It was the Christian dogma and the sacramental and lifelong character of marriage which first caused the stamp of infamy to be impressed upon all other varieties of sexual intercourse. The religious marriage was in its very nature indissoluble; indeed, by forbidding mixed marriages (marriages between Christian and pagan) individual freedom was entirely prohibited.
In contrast with this ancient religious view, the State, by the introduction of civil marriage, of mixed marriage (vide supra), and of divorce, has been compelled to make continually greater concessions to modern ideas, and has already recognized in principle that marriages limited in duration harmonize exceedingly well with the demands of civilization; that in general, as Lecky maintained, the recent changes in economic conditions have a much greater influence upon marriage and the forms of marriage than the ecclesiastical and mystical conception of the institution.
Anyone who wishes to gain an insight into this very difficult problem of modern marriage must first obtain clear views in respect of certain peculiarities of individual human love, regarding the intimate connexion of which with the whole process of mental evolution we have already dealt in earlier chapters.
Max Nordau has written a celebrated chapter on “The Lie of Marriage,”[167] and in the light of reality marriage is, in fact, often such a lie as he describes, especially in view of the fact that not less than 75 per cent. of modern marriages are so-called “marriages of convenience,” and in no sense are properly love-marriages.[168]
But it is a well-known fact that these marriages of reason are often more enduring than love-marriages. This depends upon the nature of human love, which is by no means inalterable, but changes in accordance with the various developmental phases of the individual, needs new incitements and new individual relationships.

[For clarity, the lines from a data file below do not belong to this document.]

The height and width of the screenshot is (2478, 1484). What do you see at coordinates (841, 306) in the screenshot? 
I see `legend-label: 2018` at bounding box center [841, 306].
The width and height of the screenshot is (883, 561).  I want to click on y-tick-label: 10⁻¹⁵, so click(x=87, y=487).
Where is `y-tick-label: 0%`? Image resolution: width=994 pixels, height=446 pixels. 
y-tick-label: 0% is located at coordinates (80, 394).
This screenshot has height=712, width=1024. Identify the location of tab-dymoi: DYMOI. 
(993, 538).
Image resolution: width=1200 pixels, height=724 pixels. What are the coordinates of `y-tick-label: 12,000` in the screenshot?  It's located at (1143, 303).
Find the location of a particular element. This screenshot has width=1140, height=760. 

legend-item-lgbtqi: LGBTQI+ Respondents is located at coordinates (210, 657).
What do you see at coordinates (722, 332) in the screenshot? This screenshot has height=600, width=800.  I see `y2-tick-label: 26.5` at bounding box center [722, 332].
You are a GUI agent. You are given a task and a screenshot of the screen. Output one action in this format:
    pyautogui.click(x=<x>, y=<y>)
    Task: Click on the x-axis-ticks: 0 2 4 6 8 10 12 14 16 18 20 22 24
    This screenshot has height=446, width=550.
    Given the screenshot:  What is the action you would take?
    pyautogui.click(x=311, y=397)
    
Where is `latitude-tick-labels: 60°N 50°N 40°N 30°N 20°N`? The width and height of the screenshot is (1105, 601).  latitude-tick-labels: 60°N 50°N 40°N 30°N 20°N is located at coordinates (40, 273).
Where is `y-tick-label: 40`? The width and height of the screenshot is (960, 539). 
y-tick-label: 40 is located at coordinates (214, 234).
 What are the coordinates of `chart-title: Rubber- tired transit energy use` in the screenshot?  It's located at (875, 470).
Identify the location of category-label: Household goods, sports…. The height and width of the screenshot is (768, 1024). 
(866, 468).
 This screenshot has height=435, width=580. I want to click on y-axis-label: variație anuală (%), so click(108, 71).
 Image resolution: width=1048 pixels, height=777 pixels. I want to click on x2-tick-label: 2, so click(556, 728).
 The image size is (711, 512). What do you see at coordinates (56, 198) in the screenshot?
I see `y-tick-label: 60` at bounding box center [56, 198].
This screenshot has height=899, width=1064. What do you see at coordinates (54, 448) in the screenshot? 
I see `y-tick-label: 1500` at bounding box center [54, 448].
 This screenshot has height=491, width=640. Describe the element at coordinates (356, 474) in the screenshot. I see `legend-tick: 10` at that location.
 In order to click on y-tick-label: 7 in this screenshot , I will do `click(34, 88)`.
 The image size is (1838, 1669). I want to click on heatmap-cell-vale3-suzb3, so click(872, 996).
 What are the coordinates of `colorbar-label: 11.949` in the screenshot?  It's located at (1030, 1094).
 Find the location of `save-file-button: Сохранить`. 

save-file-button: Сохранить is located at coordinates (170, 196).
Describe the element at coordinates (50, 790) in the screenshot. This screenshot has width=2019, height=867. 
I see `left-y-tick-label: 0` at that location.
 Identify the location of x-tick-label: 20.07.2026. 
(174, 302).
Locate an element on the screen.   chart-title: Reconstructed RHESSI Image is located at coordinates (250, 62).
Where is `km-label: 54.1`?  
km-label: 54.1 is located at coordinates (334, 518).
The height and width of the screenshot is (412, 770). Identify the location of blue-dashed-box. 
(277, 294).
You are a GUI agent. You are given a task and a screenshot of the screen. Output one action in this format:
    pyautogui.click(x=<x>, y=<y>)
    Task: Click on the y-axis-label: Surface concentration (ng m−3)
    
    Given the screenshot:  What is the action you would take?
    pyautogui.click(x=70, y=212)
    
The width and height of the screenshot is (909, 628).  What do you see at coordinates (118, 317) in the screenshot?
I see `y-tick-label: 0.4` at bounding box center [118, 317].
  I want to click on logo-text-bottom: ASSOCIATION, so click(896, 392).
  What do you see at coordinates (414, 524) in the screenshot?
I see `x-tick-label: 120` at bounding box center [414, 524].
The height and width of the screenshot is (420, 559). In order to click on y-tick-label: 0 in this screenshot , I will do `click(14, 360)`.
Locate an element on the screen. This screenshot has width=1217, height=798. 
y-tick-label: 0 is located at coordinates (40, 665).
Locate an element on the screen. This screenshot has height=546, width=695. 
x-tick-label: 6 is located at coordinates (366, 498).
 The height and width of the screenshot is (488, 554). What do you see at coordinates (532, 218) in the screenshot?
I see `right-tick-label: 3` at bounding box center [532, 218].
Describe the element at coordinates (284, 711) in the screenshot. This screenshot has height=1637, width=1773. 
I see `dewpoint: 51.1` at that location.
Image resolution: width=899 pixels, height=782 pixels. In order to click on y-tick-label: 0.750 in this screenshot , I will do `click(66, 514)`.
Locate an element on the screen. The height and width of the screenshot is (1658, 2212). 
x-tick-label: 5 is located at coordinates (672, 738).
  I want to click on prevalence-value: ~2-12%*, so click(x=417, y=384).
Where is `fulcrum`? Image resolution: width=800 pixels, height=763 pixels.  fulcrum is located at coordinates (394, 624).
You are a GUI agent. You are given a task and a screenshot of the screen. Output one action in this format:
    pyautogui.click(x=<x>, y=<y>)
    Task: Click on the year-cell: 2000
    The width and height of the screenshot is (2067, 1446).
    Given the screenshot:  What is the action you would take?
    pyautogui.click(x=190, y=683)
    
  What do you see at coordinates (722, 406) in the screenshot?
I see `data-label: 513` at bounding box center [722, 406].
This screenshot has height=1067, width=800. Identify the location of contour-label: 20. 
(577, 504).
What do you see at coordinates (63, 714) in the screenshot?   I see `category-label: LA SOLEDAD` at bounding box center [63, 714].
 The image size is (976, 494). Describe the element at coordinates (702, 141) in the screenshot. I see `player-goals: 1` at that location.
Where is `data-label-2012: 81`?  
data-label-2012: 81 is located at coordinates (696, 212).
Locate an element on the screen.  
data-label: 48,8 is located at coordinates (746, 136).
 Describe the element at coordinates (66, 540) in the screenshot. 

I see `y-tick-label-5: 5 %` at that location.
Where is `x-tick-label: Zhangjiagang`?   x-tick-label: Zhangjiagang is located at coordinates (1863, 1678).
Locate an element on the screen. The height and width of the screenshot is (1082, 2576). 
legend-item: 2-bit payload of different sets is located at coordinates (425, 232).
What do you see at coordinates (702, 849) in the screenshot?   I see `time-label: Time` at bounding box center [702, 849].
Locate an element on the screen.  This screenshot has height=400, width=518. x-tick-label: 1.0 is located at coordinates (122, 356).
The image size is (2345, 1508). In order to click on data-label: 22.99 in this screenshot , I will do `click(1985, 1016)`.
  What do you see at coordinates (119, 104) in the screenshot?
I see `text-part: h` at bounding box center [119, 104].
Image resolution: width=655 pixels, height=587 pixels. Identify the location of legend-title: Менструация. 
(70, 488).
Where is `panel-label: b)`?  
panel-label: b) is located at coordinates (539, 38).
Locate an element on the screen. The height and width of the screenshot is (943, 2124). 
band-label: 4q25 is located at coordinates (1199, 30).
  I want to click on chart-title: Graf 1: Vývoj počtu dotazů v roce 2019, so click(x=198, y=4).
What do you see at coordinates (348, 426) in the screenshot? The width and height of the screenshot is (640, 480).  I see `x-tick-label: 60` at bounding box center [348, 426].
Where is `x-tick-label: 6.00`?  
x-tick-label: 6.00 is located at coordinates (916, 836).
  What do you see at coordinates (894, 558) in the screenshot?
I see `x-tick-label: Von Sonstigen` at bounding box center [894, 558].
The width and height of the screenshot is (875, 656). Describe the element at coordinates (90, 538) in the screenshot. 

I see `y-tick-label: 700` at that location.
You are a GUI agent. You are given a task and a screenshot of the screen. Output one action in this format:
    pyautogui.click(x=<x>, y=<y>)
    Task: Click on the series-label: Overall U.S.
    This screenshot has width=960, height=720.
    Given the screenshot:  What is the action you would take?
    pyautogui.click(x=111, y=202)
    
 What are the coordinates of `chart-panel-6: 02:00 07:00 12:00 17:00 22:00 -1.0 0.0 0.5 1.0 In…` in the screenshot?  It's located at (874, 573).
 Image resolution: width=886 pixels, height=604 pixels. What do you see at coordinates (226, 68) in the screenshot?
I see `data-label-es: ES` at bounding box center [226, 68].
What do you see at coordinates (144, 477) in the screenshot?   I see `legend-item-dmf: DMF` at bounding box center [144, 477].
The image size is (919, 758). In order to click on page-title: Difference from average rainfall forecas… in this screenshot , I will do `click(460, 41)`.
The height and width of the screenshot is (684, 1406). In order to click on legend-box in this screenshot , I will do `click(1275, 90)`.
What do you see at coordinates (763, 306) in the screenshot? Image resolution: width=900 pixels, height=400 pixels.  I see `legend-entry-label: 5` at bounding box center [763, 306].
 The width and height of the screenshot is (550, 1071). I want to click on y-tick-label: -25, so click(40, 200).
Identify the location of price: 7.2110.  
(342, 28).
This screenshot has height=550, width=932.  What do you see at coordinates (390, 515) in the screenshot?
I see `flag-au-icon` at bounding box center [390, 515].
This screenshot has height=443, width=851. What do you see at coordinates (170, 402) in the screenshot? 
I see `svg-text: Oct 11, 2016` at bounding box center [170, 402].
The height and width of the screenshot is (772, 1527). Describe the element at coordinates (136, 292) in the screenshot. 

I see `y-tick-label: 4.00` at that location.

In No. 14,919 of the Neue Freie Presse of Vienna, March 6, 1906, there appeared among the advertisements a remarkable question, which was probably directed by a betrayed or deceived lover to his beloved:
“Ewige Liebe—ewige Lüge?”
“Eternal Love—Eternal Lie?”
Love also, personal love, is transitory, like man himself, like the isolated individual. It differs in the different ages of life; it differs, too, according to its object for the time being. Eduard von Hartmann calls love a thunderstorm, which does not discharge in a single flash of lightning, but gradually discharges the electrical energy in several successive flashes, and after the discharge “there comes the cool wind, the heaven of consciousness clears once more, and we look round astonished at the fertilizing rain falling on the ground, and at the clouds fleeing towards the distant horizon.”
All those who are well acquainted with humanity, all poets and psychologists, are in agreement respecting the fugitive character of youthful love. For this reason, they advise against marriage concluded during the passion of early youth. This poetry of love at first sight is, according to Gutzkow, the eternal game of chance of our young people, in which their health, their life, and their future go to wreck.